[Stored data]
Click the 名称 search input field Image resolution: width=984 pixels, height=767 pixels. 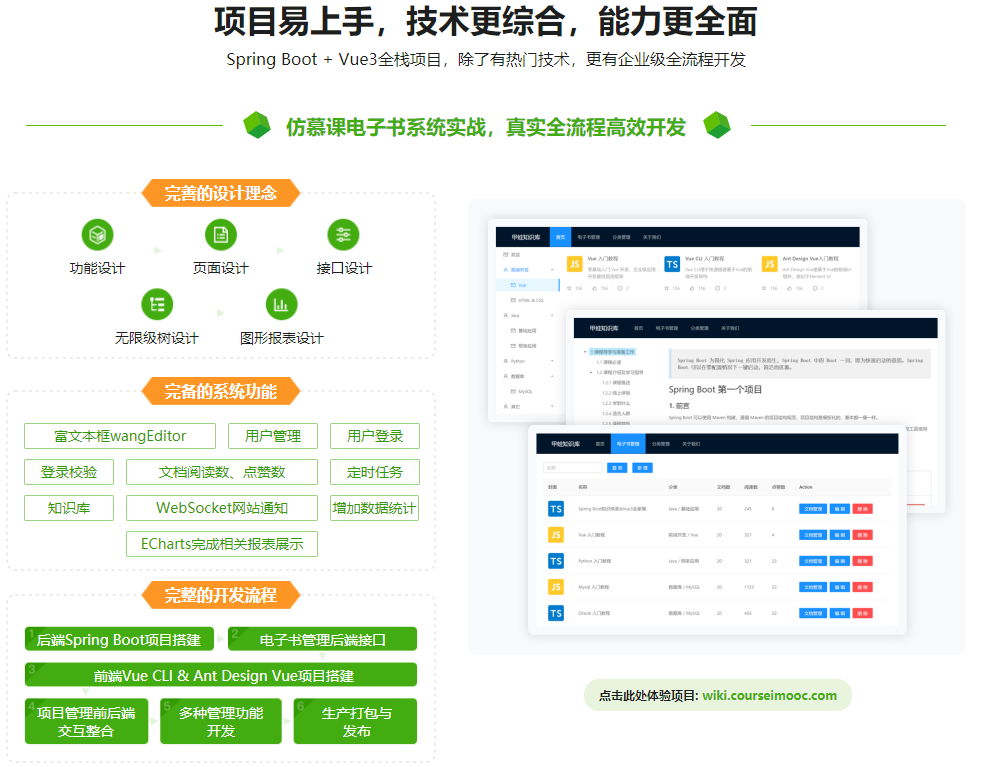[571, 466]
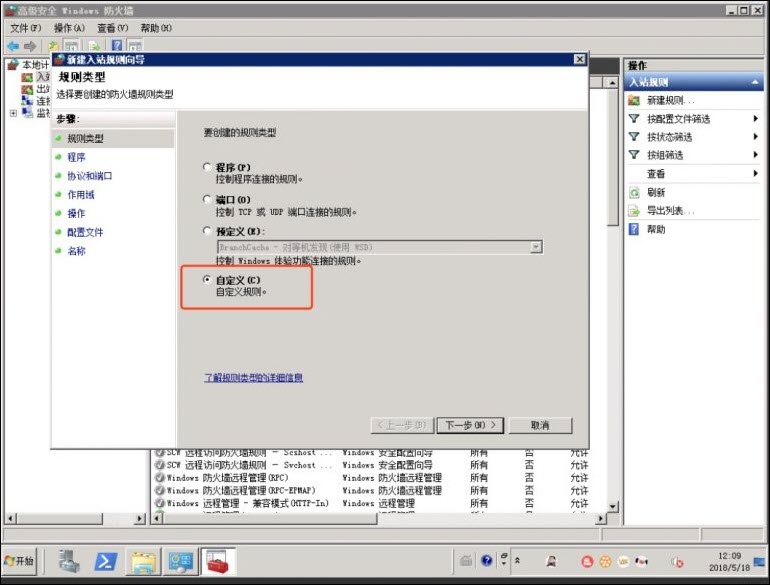Click the filter by state (按状态筛选) funnel icon

(x=634, y=137)
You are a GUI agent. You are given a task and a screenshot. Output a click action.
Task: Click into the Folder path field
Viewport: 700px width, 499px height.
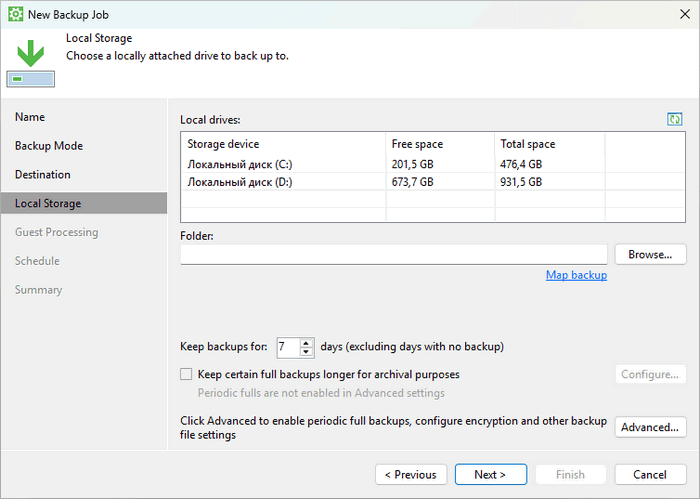click(x=393, y=254)
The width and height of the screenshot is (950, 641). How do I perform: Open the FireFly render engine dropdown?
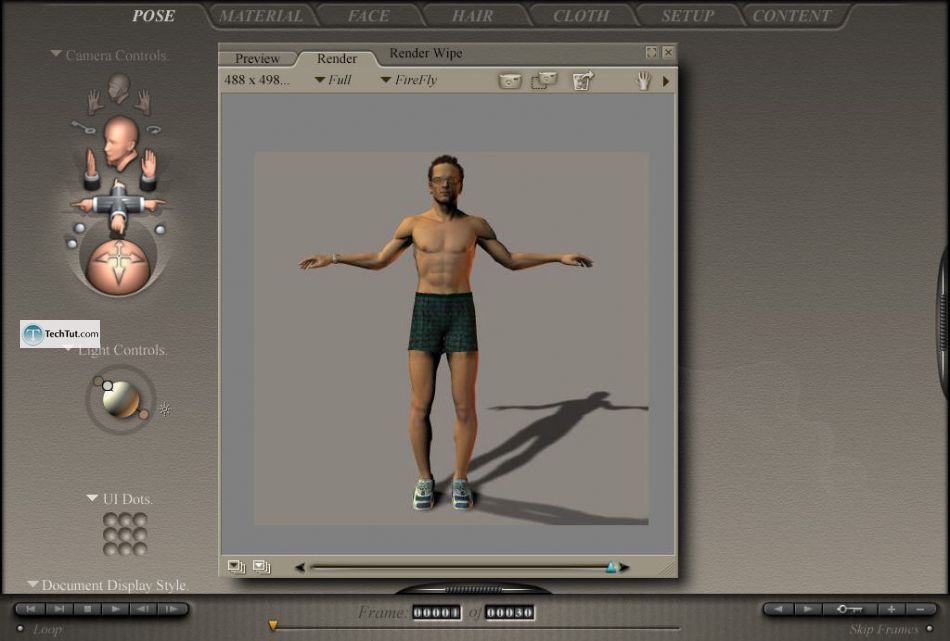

• Work item
Where the line containing "Viewport: 700px width, 499px height." appears above, start there and set down each line exactly through the last line of the data; leave out every picture.

• Result
Viewport: 700px width, 499px height.
click(x=393, y=254)
The width and height of the screenshot is (950, 641). How do I perform: Open the FireFly render engine dropdown?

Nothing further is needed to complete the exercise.